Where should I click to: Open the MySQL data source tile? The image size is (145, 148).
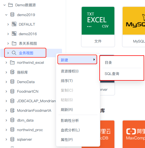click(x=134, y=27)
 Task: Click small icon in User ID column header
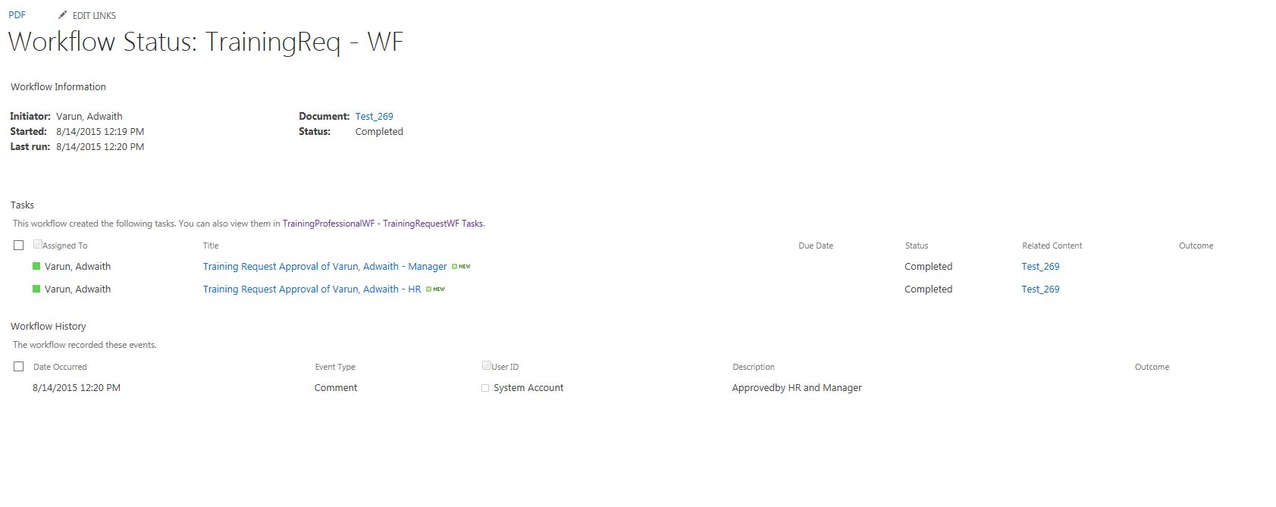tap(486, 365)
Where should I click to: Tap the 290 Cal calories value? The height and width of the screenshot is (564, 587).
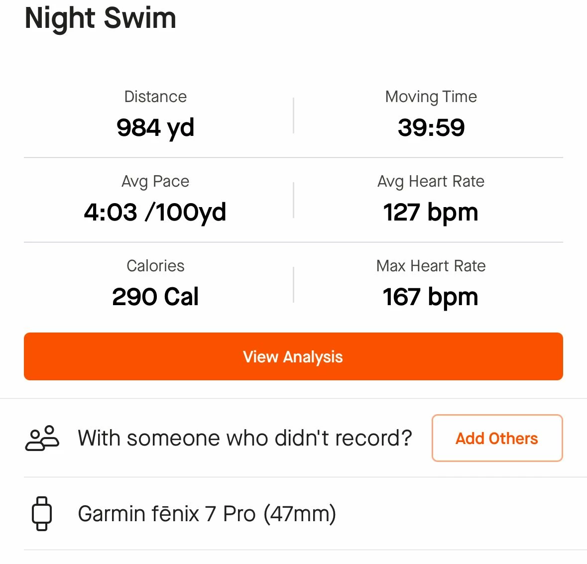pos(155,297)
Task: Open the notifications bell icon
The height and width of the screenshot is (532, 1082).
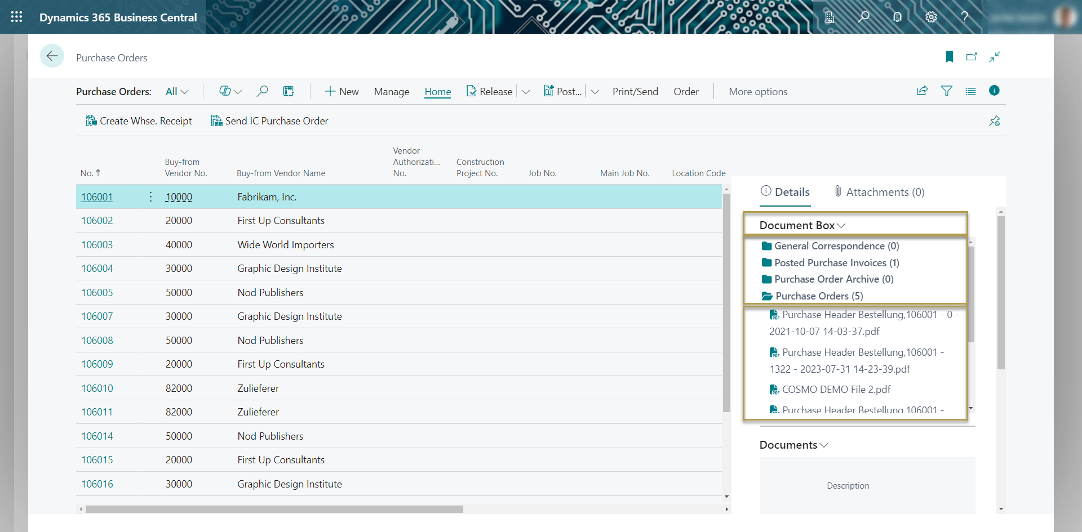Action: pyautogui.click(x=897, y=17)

...

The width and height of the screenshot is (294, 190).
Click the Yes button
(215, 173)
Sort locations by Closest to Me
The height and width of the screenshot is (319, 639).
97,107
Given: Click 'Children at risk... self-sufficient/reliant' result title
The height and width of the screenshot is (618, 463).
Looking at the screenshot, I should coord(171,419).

▸ **What is being asked**
Print everything from the line with "Where should I click to: Open" down to the line with "Task: Open the notifications bell icon" in the entries above, both lines included and nothing more, without the pictures.

▸ **Result for this exercise**
Where should I click to: Open the MySQL data source tile? The image size is (145, 148).
click(x=134, y=27)
 Task: Click small icon in User ID column header
tap(486, 365)
Where should I click to: Tap the 290 Cal calories value? The height and width of the screenshot is (564, 587).
pos(155,297)
Task: Open the notifications bell icon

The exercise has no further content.